___ Document text

Our 12-year-old son has autism, mild intellectual disability and anxiety attacks so severe that we end up in the emergency room. Loud noises are the worst – for example the school fire alarm, thunderstorms, a balloon popping, fireworks. Any help would be greatly appreciated.
This week’s “Got Questions?” answer is by Judy Reaven, a clinical psychologist and associate professor of psychiatry and pediatrics at the University of Colorado School of Medicine and Children’s Hospital Colorado, in Denver. Dr. Reaven’s conducted research on the effectiveness of cognitive-behavioral therapy for anxiety in adolescents with autism, with the support of an Autism Speaks research grant.
Thanks for the great question. It certainly sounds like your family is experiencing a very difficult situation. Anxiety symptoms and reactions are very common in individuals with autism spectrum disorder (ASD). They can interfere with functioning across home, community and school settings.
Although your son’s reaction sounds more severe than most, many people with autism struggle with a range of fears, phobias and worries. These can range from a debilitating fear of, say, spiders or the dark to chronic anxiety about making mistakes or being late.
Fortunately, recent research suggests that anxiety in children and adults who have autism is quite treatable. Often, these individuals are helped by the same or similar strategies that work well in treating anxiety in the general population.

______
___ Given entries

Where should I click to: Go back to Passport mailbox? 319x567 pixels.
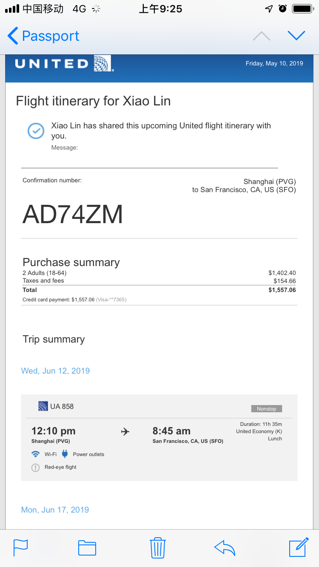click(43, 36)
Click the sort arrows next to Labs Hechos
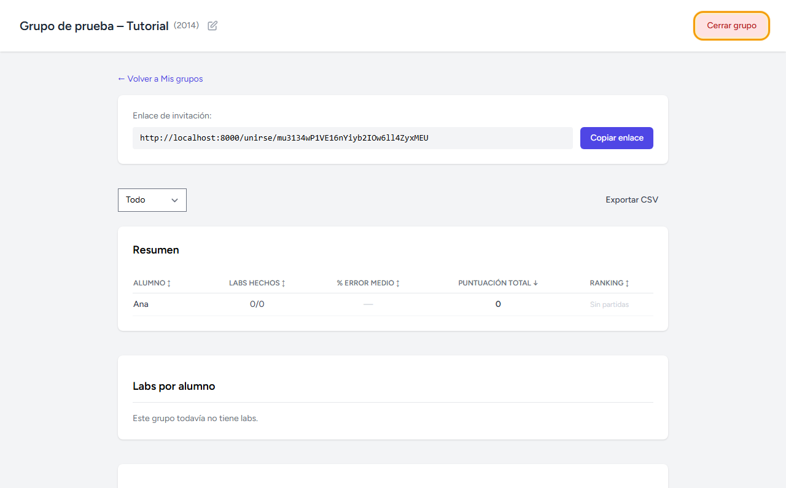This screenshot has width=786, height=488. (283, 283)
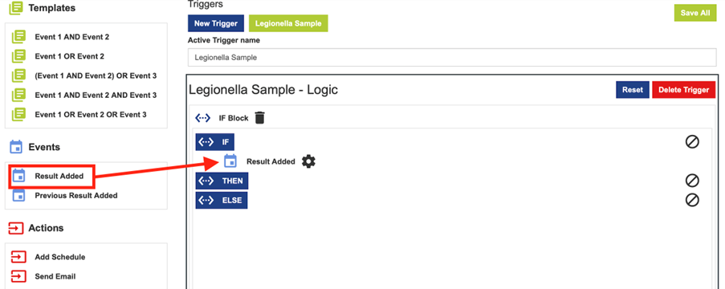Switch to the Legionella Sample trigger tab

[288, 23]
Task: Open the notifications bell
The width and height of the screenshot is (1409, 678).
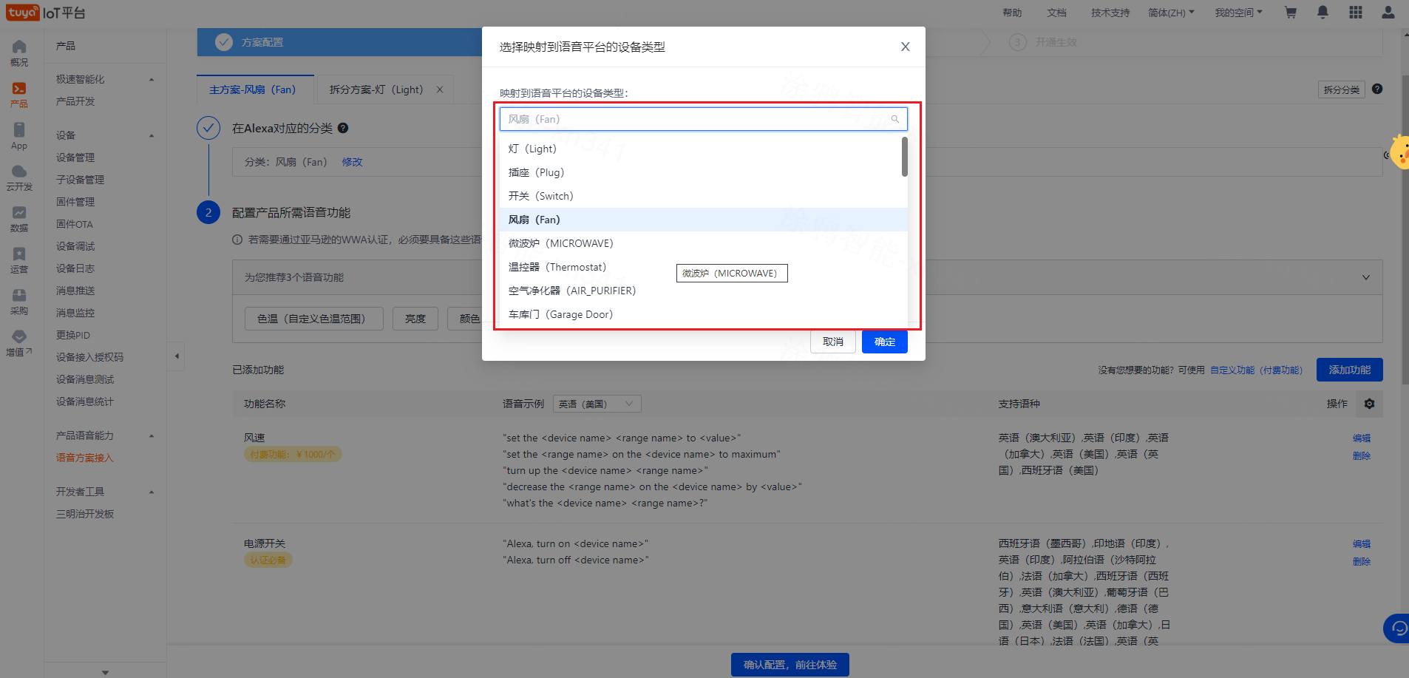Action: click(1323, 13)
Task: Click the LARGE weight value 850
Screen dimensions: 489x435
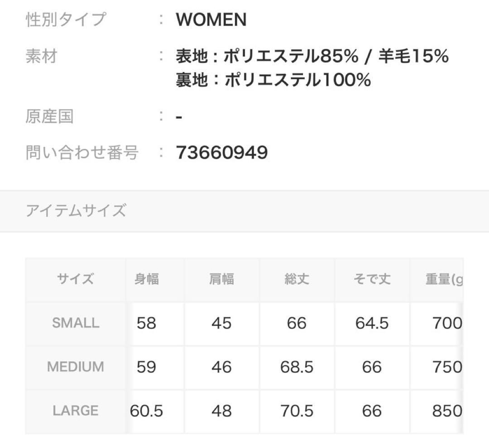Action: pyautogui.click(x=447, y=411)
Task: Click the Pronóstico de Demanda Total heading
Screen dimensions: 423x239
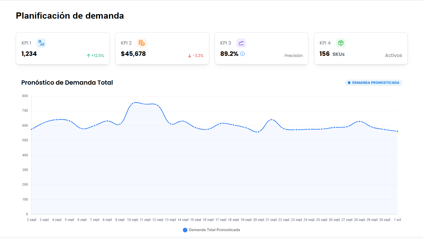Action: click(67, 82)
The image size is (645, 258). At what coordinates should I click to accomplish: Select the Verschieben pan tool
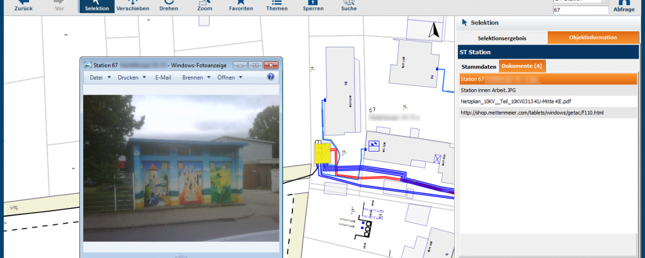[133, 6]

______

• **What this exercise asks**:
A. In the passage on anxiety in autism, which kind of therapy did Judy Reaven research in adolescents with autism?
B. Carry the passage on anxiety in autism forward from its last sentence.

• **Exercise answers**:
A. Cognitive-behavioral therapy for anxiety.

B.
These approaches include cognitive behavior therapy, or CBT. Cognitive-behavioral approaches are well-established, evidenced-based treatments that have become the gold standard of psychosocial treatments for anxiety. My own research and that of my colleagues has demonstrated the helpfulness of modifying cognitive-behavioral approaches to address the special needs of those who have autism.
Where to begin?
You describe a number of fears that may be related to sensory sensitivities. I recommend that you begin by consulting an occupational therapist who can assess whether your son’s extreme sensitivities to noises are part of a broader sensory processing disorder. If this is the case, and if your son’s fears are exclusively triggered by sensory stimuli, then his symptoms may be best addressed by a sensory-focused intervention. Many occupational therapists who specialize in autism receive special training in this area.
It’s common for children with ASD and anxiety to become extremely frightened in response to sensory stimuli. Perhaps – like many individuals with autism – your son also has difficulty telling you what’s scaring him. Instead, he may show his fear with extreme avoidance of a situation.
For example, he might refuse to go to school after a fire drill. He might become fearful of birthday parties after being frightened by a balloon that popped unexpectedly. Other signs of extreme distress can include yelling, crying, clinging and general agitation. Because your son may have difficulty communicating, it’s important to observe his behavior for these signs of distress. This can help you determine what’s triggering his fears.
Avoidance versus learning to cope
Many parents go to great pains to protect their children by avoiding agitating situations. This approach is sometimes appropriate and even necessary. However, it denies individuals the opportunity to learn how to manage anxiety-provoking situations on their own.
By helping your son learn to manage his fear, you can prepare him for an unpredictable world so that he can participate in it to the maximum extent possible.
Given the severity of your son’s anxiety symptoms, I suggest that you seek professional support in addition to the strategies offered here. Families whose children have milder symptoms of anxiety can try these strategies on their own – seeking professional help if symptoms worsen.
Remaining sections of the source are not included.